Early in April 2021, the NFL decided to discontinue its relationship with Sportradar to sign a six-year partnership with UK-based Genius Sports to be its official data partner. According to Sports Business Journal, Genius will provide the live data turnaround for the NFL’s Next Gen Stats, develop technology to improve the league’s products across the board, and have access to showing live NFL video and audio in sportsbooks outside of the U.S. The initial reaction to this deal, however, has been all about what this means for the sports betting market, as the league that has historically been more reserved when advocating for sports gambling appears to finally and firmly be at the table.
To further illuminate the inner workings of the deal, Sportico’s Betting on the Rise webinar on April 21, highlighted the partnership as part of an exclusive event to talk about the transformation of the sports betting space. The NFL’s Chief Strategy and Growth Officer Chris Halpin and Genius’ CEO Mark Locke joined Sportico editor-in-chief Scott Soshnick to discuss how long these plans had been in the works, going back to the repeal of the Professional and Amateur Sports Protection Act (PASPA) in 2018. At the time, the NFL looked at its own research into gambling, which was predominantly illegal, cash-based and conducted overseas at the time, and found a key breakdown of their nearly 200 million US fans:
- 20% of fans 21+ years old were frequent sports bettors, and that group was mostly 21-40 and male
- 30% of fans are casual/aspiring bettors, which means they do survivor pools, fantasy, etc. but would place bets if it were legal. They did not regularly place bets at the time.
- 20% of fans were active rejectors of betting, skewing mostly toward older and female fans.

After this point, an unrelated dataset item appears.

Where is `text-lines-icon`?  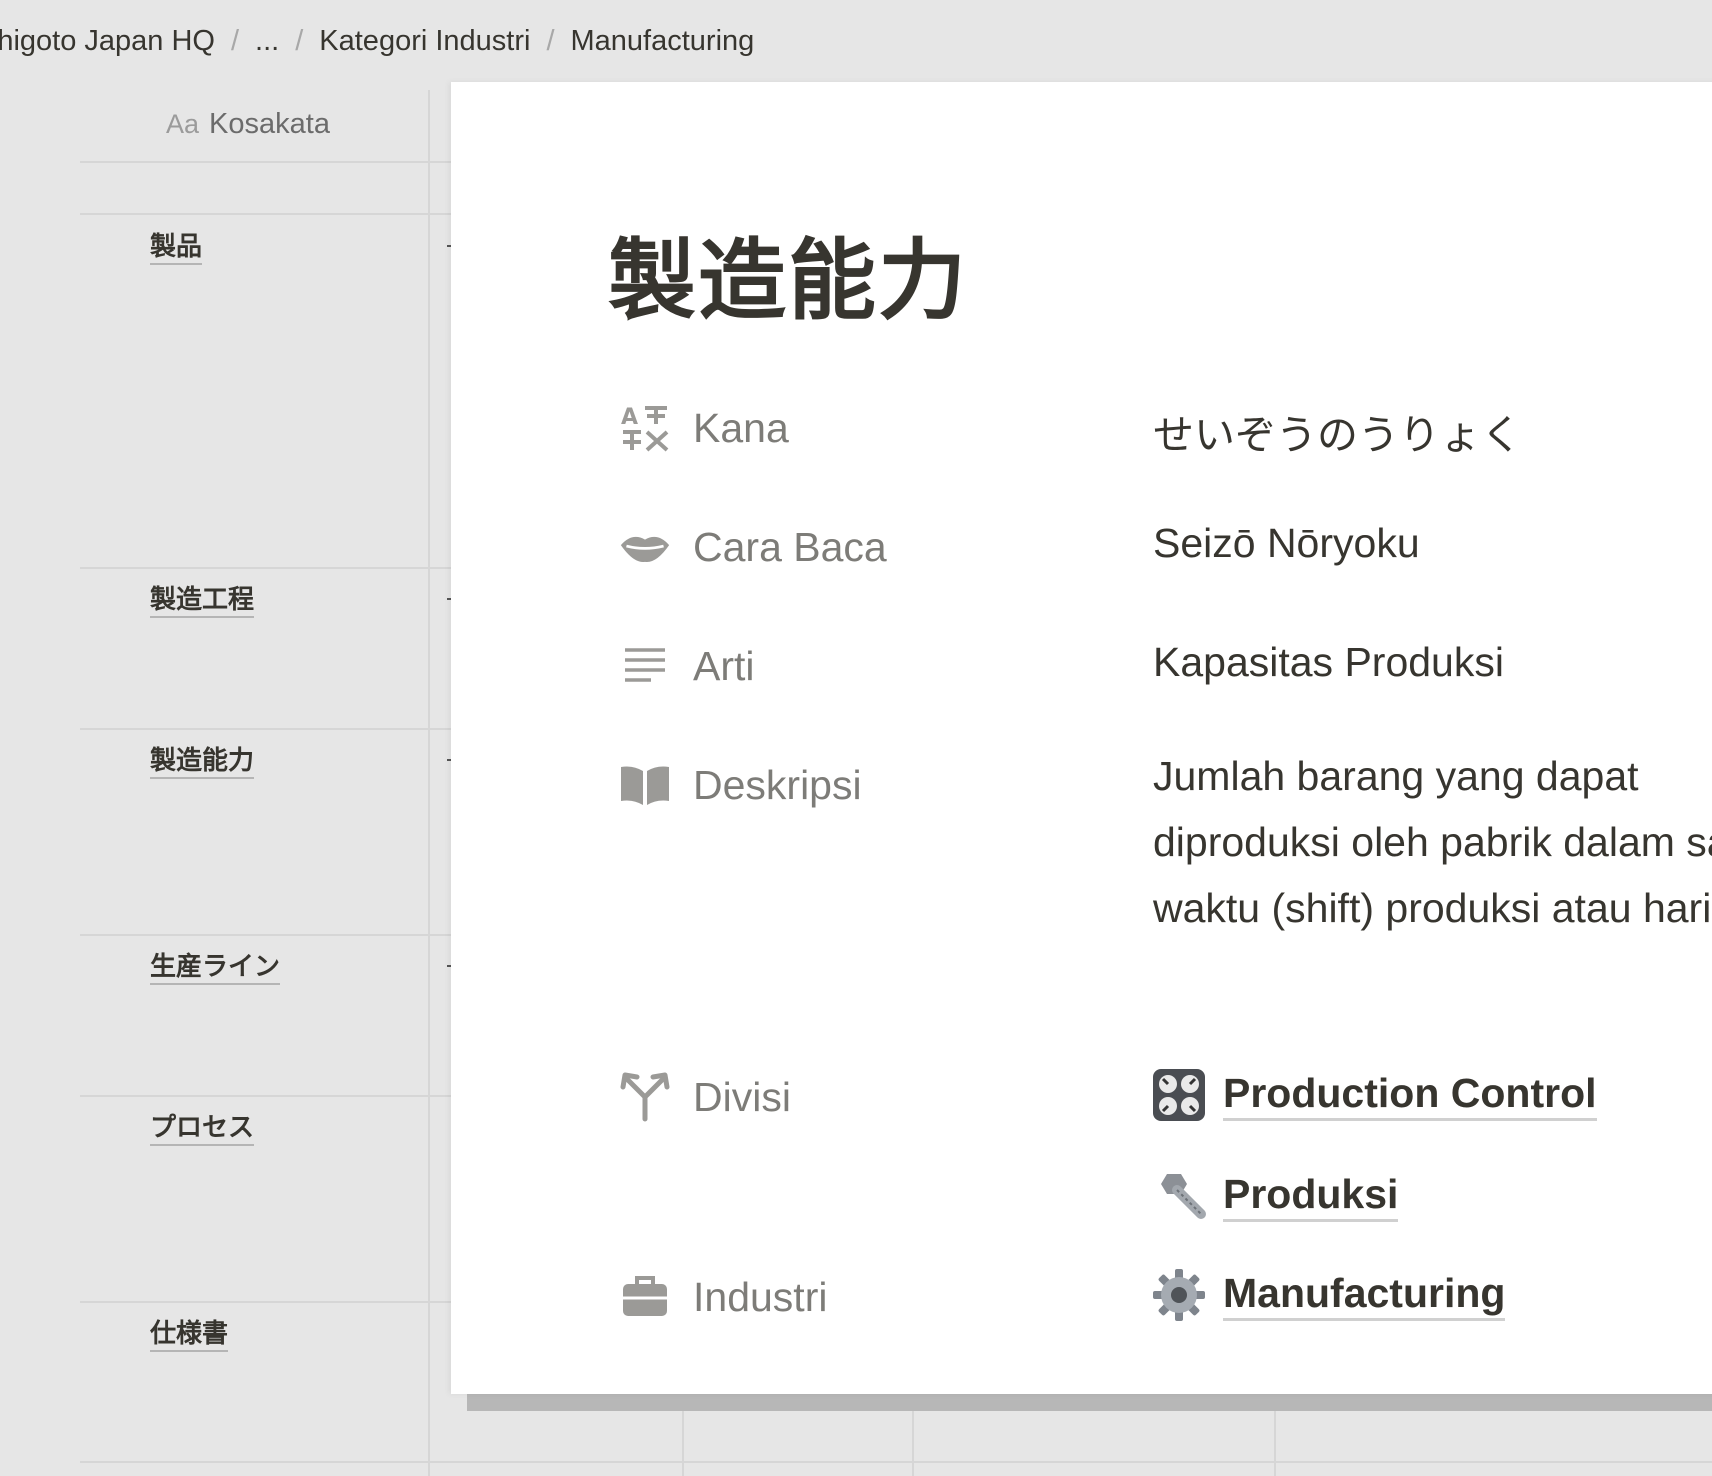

With 50% of fans already having an appetite to gamble even before sports betting was legal (outside of Nevada), the NFL began to monitor the states rolling out. Halpin called out New Jersey, Nevada and others that set the example of establishing the right frameworks for the league to follow: lead with your data, then open up sportsbook categories in the legal states. This deal, followed by the NFL’s recent ground-breaking announcement of multi-year contracts with Caesars, DraftKings and FanDuel as Official Sportsbook partners, mimics the state model, but also factors in the outside opinions. The NFL spoke to the soccer, rugby, Australian football and other international sports associations to hear their growing pains and make sure they didn’t expand too fast or forget about the fan who just wants to watch the game.
So where does data come in? It’s all about speed and richness for betting. Not only can Genius turn around the results of in-game wagers instantaneously, but they also can create customized graphics that track things as minute as expected rushing yards per play in broadcast. These types of algorithmic advancements allow for an entirely new type of engagement during the broadcast, not unlike how Twitch converts so many young viewers with its interactive platforms. This platform allows the NFL to own both the stats and the wagers at a constantly adapting level, and with it’s agreement in March with Amazon for Thursday Night Football beginning no later than 2023, they have all the tech in place to change the in-game wagering process with reduced lag, higher stream quality, targeted ads, and more interactive elements.
The key to expanding their betting content, according to Halpin and Locke, will be threefold: maintain the integrity of the game, engage the right fans in the right ways, and avoid over-proliferation to the point where people can’t enjoy the game the way they want. Both cited how some of the older viewers see NFL Redzone as too much engagement, while younger fans see it as the absolute base level of Sunday watching.
In order to connect with everyone, the NFL and Genius will have to create gambling content, data-driven analysis and new and improved graphics that are not only endemic to the broadcast, but also connect with fans in the most engaging ways even when the players aren’t on the field.